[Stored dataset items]
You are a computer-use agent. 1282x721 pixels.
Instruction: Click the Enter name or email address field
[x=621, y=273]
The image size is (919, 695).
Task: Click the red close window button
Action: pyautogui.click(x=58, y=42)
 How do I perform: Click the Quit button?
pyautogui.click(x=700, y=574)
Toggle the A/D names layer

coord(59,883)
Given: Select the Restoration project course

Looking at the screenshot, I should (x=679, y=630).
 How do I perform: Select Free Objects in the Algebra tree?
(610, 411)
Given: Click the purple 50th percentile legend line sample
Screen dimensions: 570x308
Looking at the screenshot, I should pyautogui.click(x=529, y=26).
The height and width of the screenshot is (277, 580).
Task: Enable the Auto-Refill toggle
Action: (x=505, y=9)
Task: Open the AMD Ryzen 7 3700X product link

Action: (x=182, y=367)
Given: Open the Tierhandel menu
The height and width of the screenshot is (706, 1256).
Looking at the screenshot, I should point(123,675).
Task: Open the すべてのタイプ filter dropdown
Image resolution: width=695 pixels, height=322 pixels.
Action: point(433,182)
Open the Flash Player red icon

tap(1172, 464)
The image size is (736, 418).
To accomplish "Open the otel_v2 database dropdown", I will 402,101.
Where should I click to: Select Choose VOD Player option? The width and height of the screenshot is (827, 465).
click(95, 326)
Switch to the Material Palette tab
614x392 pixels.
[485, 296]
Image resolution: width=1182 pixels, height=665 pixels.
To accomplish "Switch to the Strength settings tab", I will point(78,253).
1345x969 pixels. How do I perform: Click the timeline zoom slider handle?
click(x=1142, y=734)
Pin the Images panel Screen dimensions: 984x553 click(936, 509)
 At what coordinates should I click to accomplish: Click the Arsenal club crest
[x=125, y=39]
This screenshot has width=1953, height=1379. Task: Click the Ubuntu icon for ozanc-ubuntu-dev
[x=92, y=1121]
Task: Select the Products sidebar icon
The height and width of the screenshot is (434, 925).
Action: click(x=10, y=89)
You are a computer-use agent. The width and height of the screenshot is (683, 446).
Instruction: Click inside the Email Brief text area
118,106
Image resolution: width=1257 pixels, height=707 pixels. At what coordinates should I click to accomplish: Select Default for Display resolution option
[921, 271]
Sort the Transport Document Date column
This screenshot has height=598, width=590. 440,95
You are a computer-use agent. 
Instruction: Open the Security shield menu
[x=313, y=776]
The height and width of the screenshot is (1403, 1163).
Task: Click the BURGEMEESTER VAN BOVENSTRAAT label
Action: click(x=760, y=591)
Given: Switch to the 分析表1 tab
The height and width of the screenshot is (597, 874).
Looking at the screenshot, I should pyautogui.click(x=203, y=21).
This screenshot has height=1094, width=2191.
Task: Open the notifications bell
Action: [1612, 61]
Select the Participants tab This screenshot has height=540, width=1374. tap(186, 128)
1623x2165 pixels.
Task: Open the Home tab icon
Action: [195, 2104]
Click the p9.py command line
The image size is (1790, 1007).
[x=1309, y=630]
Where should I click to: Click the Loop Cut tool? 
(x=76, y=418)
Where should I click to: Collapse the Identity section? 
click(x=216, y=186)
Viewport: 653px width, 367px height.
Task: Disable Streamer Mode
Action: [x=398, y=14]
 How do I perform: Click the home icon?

### Work instructions
Lines in the data holding the word "agent": count them and say how many, nothing more.

### Solution to this problem
3